Professional qualifications & experience
I have had 7 years formal education in psychotherapy and counselling in Australia and the UK. I did my main psychotherapy training at the Chiron Centre for Body Psychotherapy in London (a UKCP registered training organisation). I have worked in private practice since 2006 in London and Poole, and more recently in Oxford.
I regularly attend conferences and training workshops to keep up to date with current thinking and practice in psychotherapy.
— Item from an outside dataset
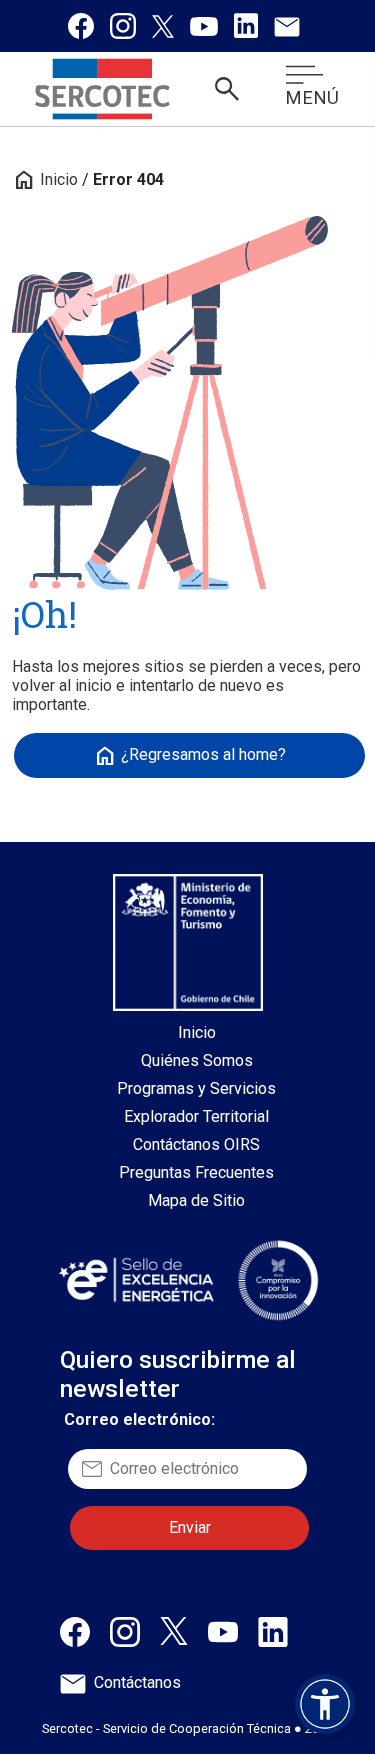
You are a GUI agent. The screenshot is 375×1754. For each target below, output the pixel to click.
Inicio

Recent training includes: Contemporary Trauma Practice training, Evolutionary Relationships short course, Supervision (individual and group) with CSTD-London, a weekend of Embodied Relational Therapy training, seminars with Babette Rothschild on working with Trauma, Pat Ogden on Sensorimotor therapy, and an introductory workshop on ISTDP (intensive short term dynamic psychotherapy).
I have experience in facilitating women's circles, support groups, personal development groups, art groups, body work (bioenergetics, breathwork and biodynamic massage), and working with dreams.
I have also practised meditation for over 25 years and often teach meditation to clients in therapy sessions as a way of helping them relax, reduce stress and increase overall awareness and aliveness.
I consider my ongoing personal development as important as professional development in my capacity as a therapist and regularly participate in training outside the therapy field as well.
Professional accreditation & associations
I am a UKCP registered psychotherapist.
I am a member of the UK Association for Humanistic Psychology Practitioners (UKAHPP),The Relational School (TRS) and Oxfordshire Therapy & Self Development (OTS).
About me
I am Australian, but have lived half my adult life in the UK. I know what it means to live in a foreign culture with all the challenges and opportunities that brings.
I originally trained as an environmental scientist, but by my mid-20's, I found that I was more interested in the relationship people have with the environment (and what that said about them) rather than the scientific study of the environment itself, so I began counselling training in my late-20's and then psychotherapy training in my early 30's.
What draws me to the work is that I feel a particular love for this human journey of ours – the ways in which we strive to 'improve' ourselves, as if we are not complete and beautiful exactly as we are. This doesn't mean that we shouldn't strive for healing and change; but it is in examining and experiencing what we are doing to ourselves in this striving and how we are doing it, that can yield great insight into the nature of our deepest wounds.